Младший Сневерг демонстративно закатил глаза и сполз пониже с подушек, но тут же зашёлся раздирающим кашлем снова. Сидя не так тяжело дышать. Всё-таки лёжа гораздо хуже, поёрзал чуть-чуть, ища положение. Рана болела заметно меньше и страшно чесалась. Повязка на ней теперь стала тоньше. Надо бы посмотреть, что там. Но сил ни встать, ни сесть давно не было, и Алекс на минуту прикрыл глаза, слыша приглушённо тихий скрип двери. Наверное, отвратительная выскочка всё же вернулась.
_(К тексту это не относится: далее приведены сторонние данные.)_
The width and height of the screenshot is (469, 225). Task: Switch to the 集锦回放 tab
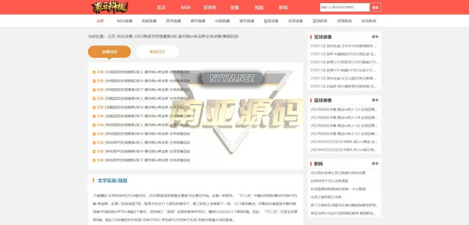click(x=157, y=52)
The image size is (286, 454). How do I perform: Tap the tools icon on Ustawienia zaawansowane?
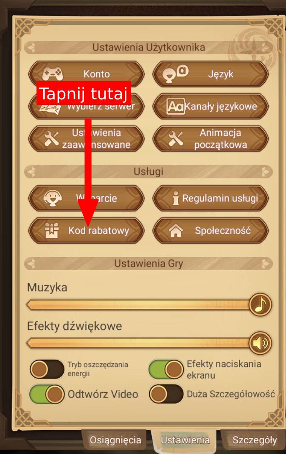[51, 138]
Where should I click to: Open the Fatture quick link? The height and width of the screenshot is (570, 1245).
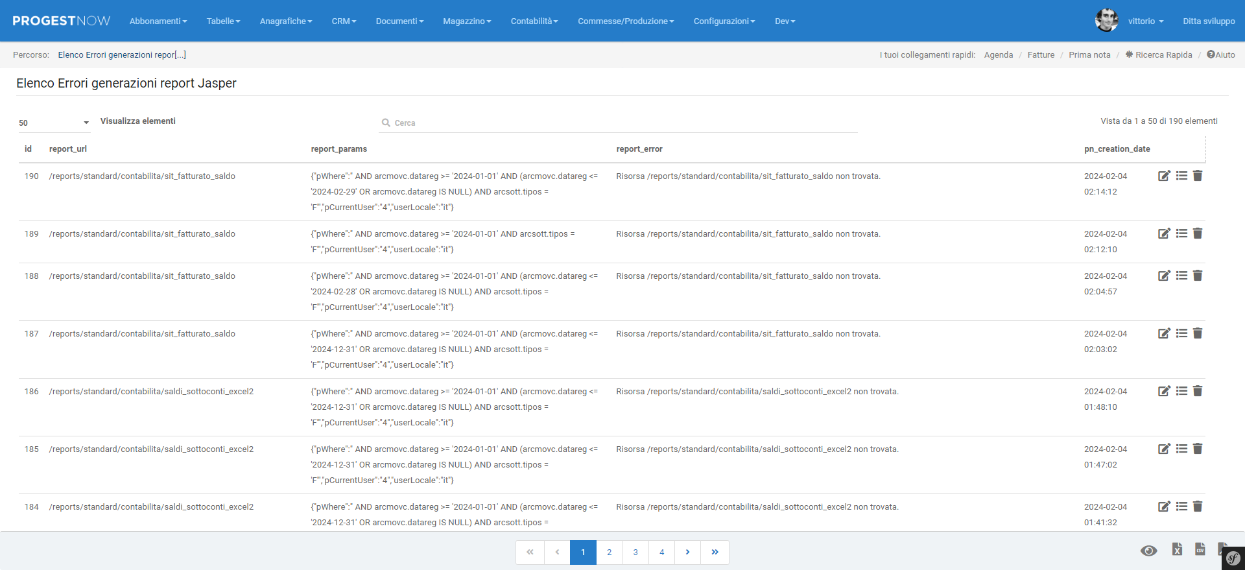[x=1041, y=55]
Между ними установилось шаткое, но уверенное равновесие. Они не разговаривали. Вообще. И после той её пламенной речи про его графский тыл и ему, и ей, казалось, это было затруднительным и неприятным. Она меняла повязки — он молча поднимал попеременно руки. Она делала какие-то странные манипуляции пальцами, причиняя невыразимую, до темноты в глазах, боль — он терпел, стиснув зубы. Она всё так же, без слов, показывала, как дышать, и он, сам не зная почему, в бешенстве повторял за ней снова и снова. В конце концов, после этих её смешных упражнений хоть ненадолго, но неизменно становилось лучше.